Participants who had practised yoga reported enhanced function compared with those receiving standard care, even nine months after the yoga classes had finished.
Back pain is estimated to affect 80% of adults at some point in their lives, and one in five people visits their GP in any given year because of it. The condition, defined as chronic if it lasts longer than six weeks, is the second most common cause of long-term disability after arthritis and second only to stress as a cause of absence from work.
"In the past when you had back pain, you were told to lie down until it passed," said Prof David Torgerson, director of the York Trial Unit at the University of York, who led the study. "These days the main advice is to keep your back active.
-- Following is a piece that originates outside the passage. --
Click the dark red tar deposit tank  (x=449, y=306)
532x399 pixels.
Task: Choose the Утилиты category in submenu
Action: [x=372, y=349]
It seems yoga has more beneficial effects than usual care including other forms of exercise."
Twenty experienced yoga teachers from the British Wheel of Yoga and Iyengar Yoga were trained to deliver a beginner level course of 12 yoga sessions specially designed to be safe and beneficial to those with lower back pain.
A group of 156 patients with chronic lower back pain were assigned to have the 75-minute yoga classes, in addition to normal GP care, while a control group of 157 just saw their GPs. Those who did the yoga scored on average 2.17 points lower on a function questionnaire than those who did not. Three and nine months later, their scores were still significantly lower.
Around 60% of those in the yoga group continued with their practice after the classes finished.